Israel's Justice Ministry Plans Total Overhaul of Homicide Laws

Proposed legislation would give judges more flexibility in sentencing killers, introduce two categories of murder.

The Justice Ministry released details on Tuesday of a proposed bill that would revamp the homicide laws and for the first time create two separate types of murder.

The ministry explained that the current law does not sufficiently distinguish between the circumstances under which a killing is committed, or provide an appropriate gradation of offenses and punishments.

The current manslaughter law, for example, is too broad, encompassing both aggravated circumstances and more mitigating situations, the ministry stated.

It also said that the current murder law does not give judges the option to reduce a murderer's mandatory life sentence, even if the circumstances warrant it.
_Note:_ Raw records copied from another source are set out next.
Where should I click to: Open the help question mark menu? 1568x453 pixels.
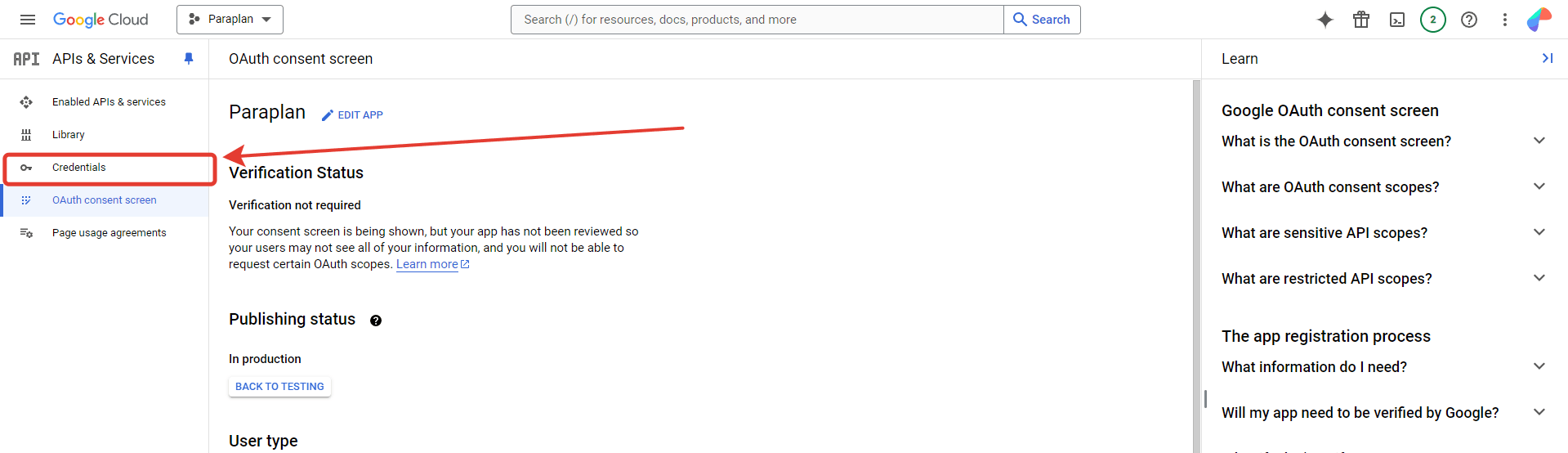pyautogui.click(x=1468, y=20)
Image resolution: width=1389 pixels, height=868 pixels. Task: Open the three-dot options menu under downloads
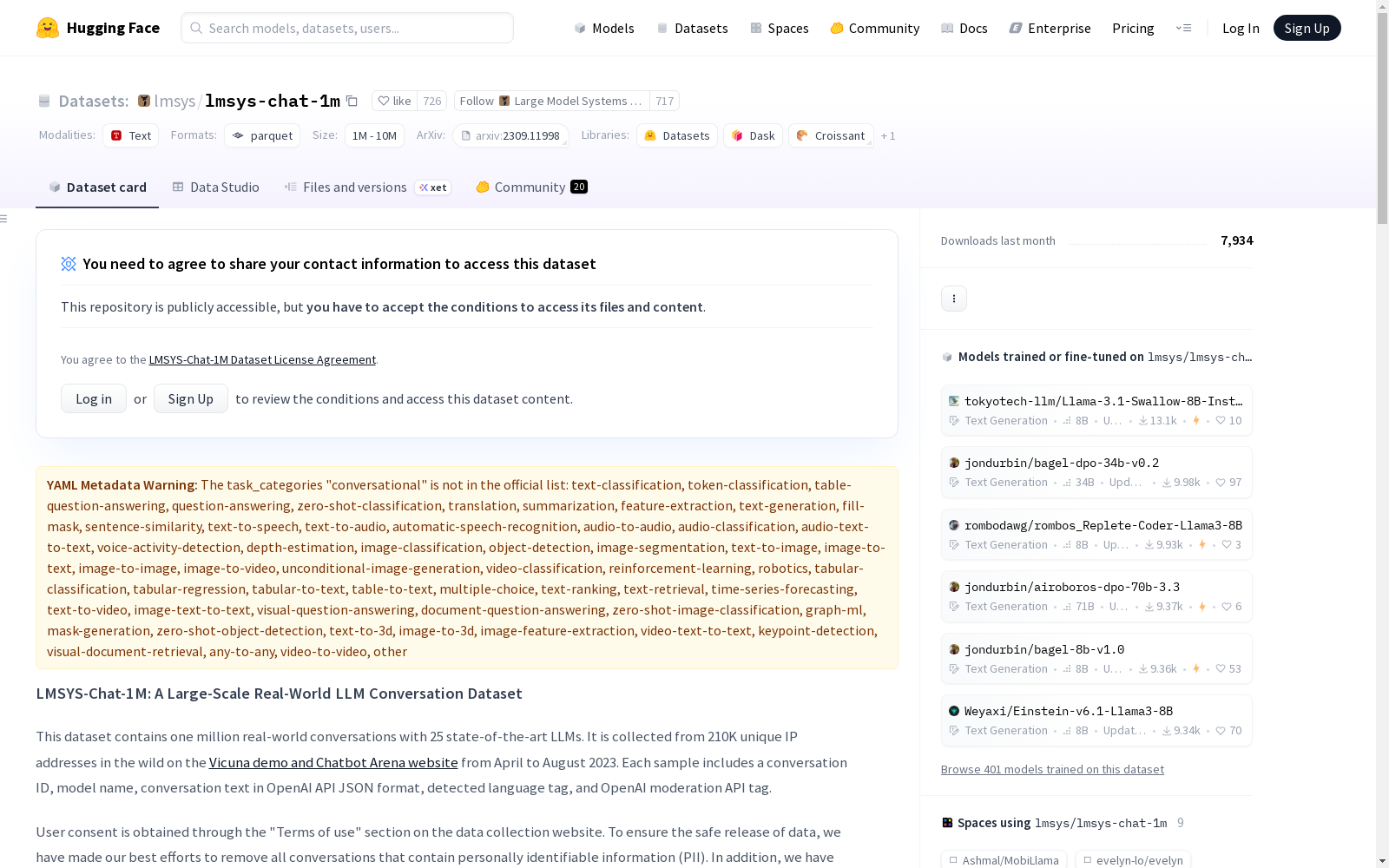click(x=953, y=299)
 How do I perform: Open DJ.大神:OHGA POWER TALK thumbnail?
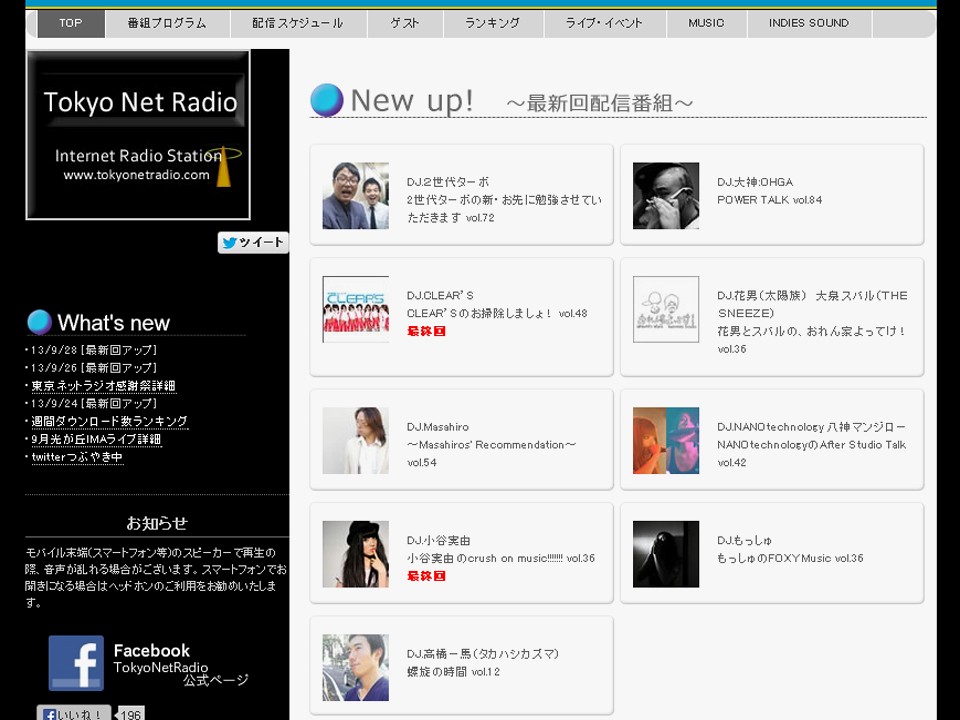coord(666,196)
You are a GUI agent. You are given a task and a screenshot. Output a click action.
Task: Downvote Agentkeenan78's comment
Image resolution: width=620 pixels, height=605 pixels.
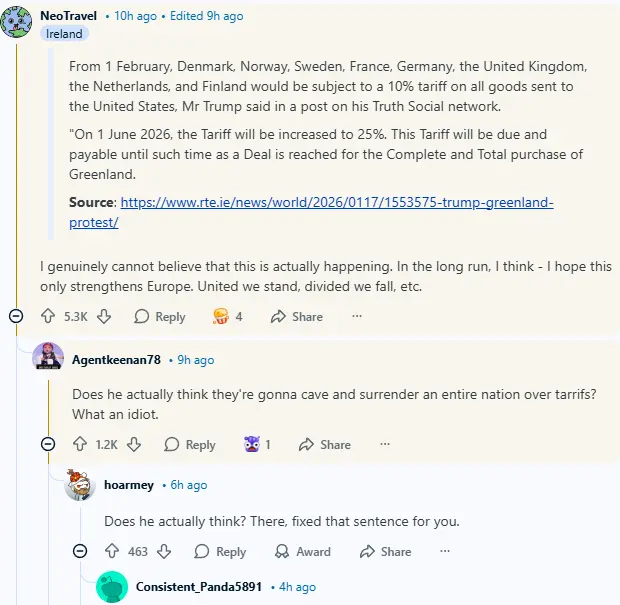134,444
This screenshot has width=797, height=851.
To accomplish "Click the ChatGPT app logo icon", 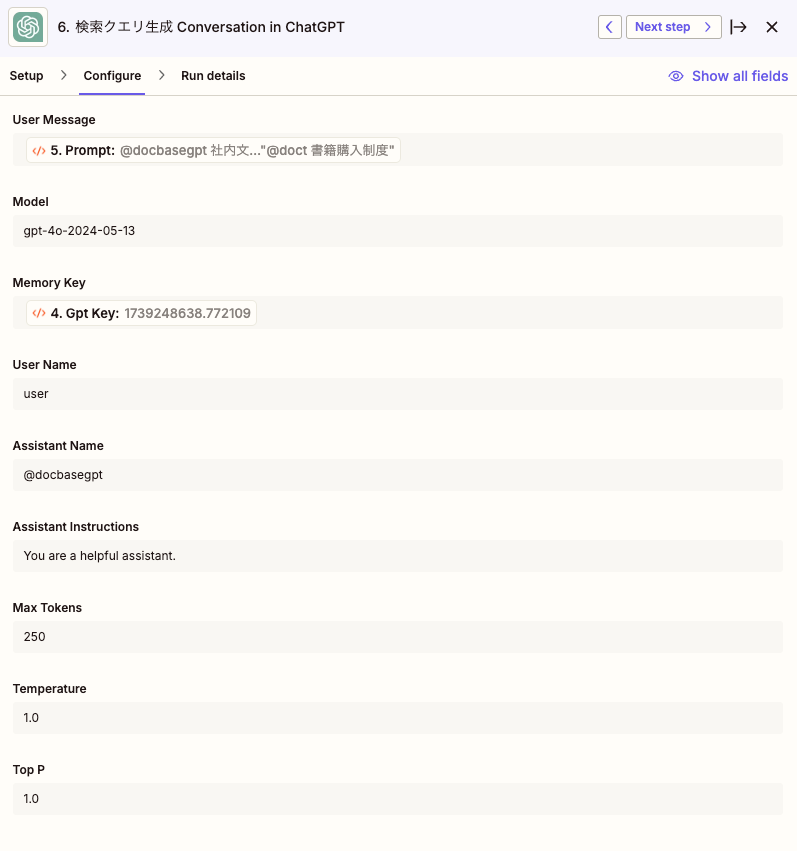I will (27, 27).
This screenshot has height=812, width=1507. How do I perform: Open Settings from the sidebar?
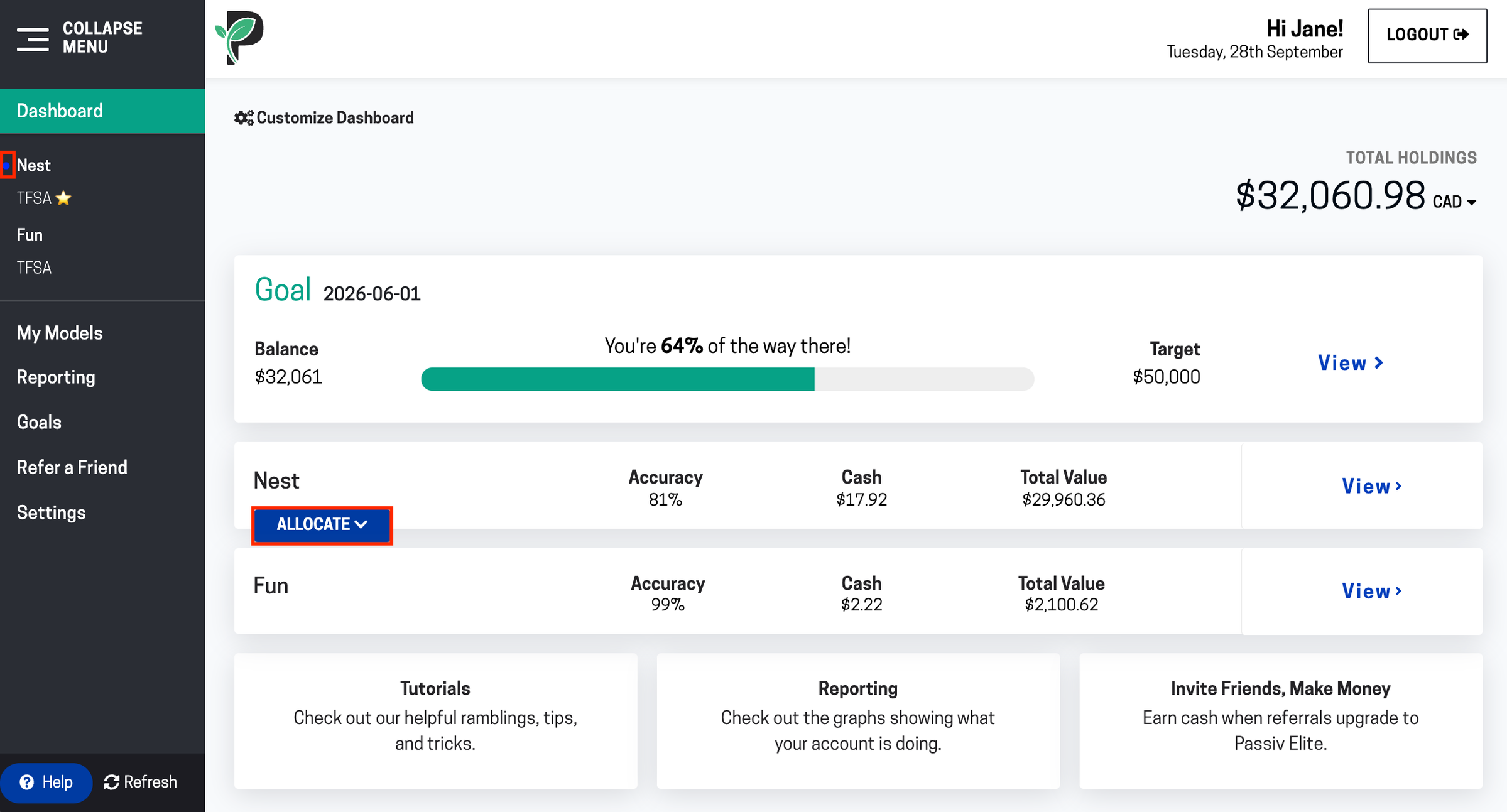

Currently there is only one murder offense on the books, and it carries a mandatory life sentence. The Justice Ministry is proposing that the law be amended to provide for a basic murder offense, that would carry either a life sentence or up to 30 years in prison, if the sentencing judges choose to specify a specific number of years of incarceration.

A separate offense of aggravated murder would be created, for which the only punishment would be life behind bars. The suggested change is designed to make a distinction depending upon the circumstances of the murder.

The ministry provides examples of various circumstances that would justify a conviction of aggravated murder. They include murder committed out of racist motives or as a result of hostility toward the public; the murder of a law enforcement official, such as a judge, prosecutor or police officer; a murder committed with exceptional cruelty or through abuse of the victim; a murder committed on behalf of a terrorist or crime organization; and a murder of a prospective witness in criminal proceedings.

The homicide law currently on the books includes negligent homicide, which carries a penalty of up to three years in prison; manslaughter, which, unlike negligent homicide, involves criminal intent - ranging from reckless homicide up to intentional killing committed on the spur of the moment - and carries a penalty of up to 20 years in jail; and finally murder, with its current mandatory life sentence.

The ministry's proposal is based on recommendations of a committee that was appointed to review the country's homicide laws. The panel was headed by Prof. Mordechai Kremnitzer of the Israel Democracy Institute and Hebrew University. It was asked to develop a hierarchy of offenses for acts of manslaughter and murder, and to examine the possible need for an offense in the criminal code between manslaughter and murder.

In addition to creating two separate murder offenses, the proposed law would convert the manslaughter offense into two separate offenses. The first - homicide under circumstances of diminished responsibility - would carry up to 20 years in prison. It would include situations in which the killer was provoked by his victim.

The second - reckless homicide - would carry a maximum of nine years in prison. That would involve situations in which the perpetrator was not trying to kill his victim, though was aware that his actions could cause death.

The proposed bill would also address the issue of so-called mercy killings, in which the victim asked to have his life ended due to his grave state of health. Such cases would carry a sentence of up to five years.

The Justice Ministry is taking public comments on the proposed bill.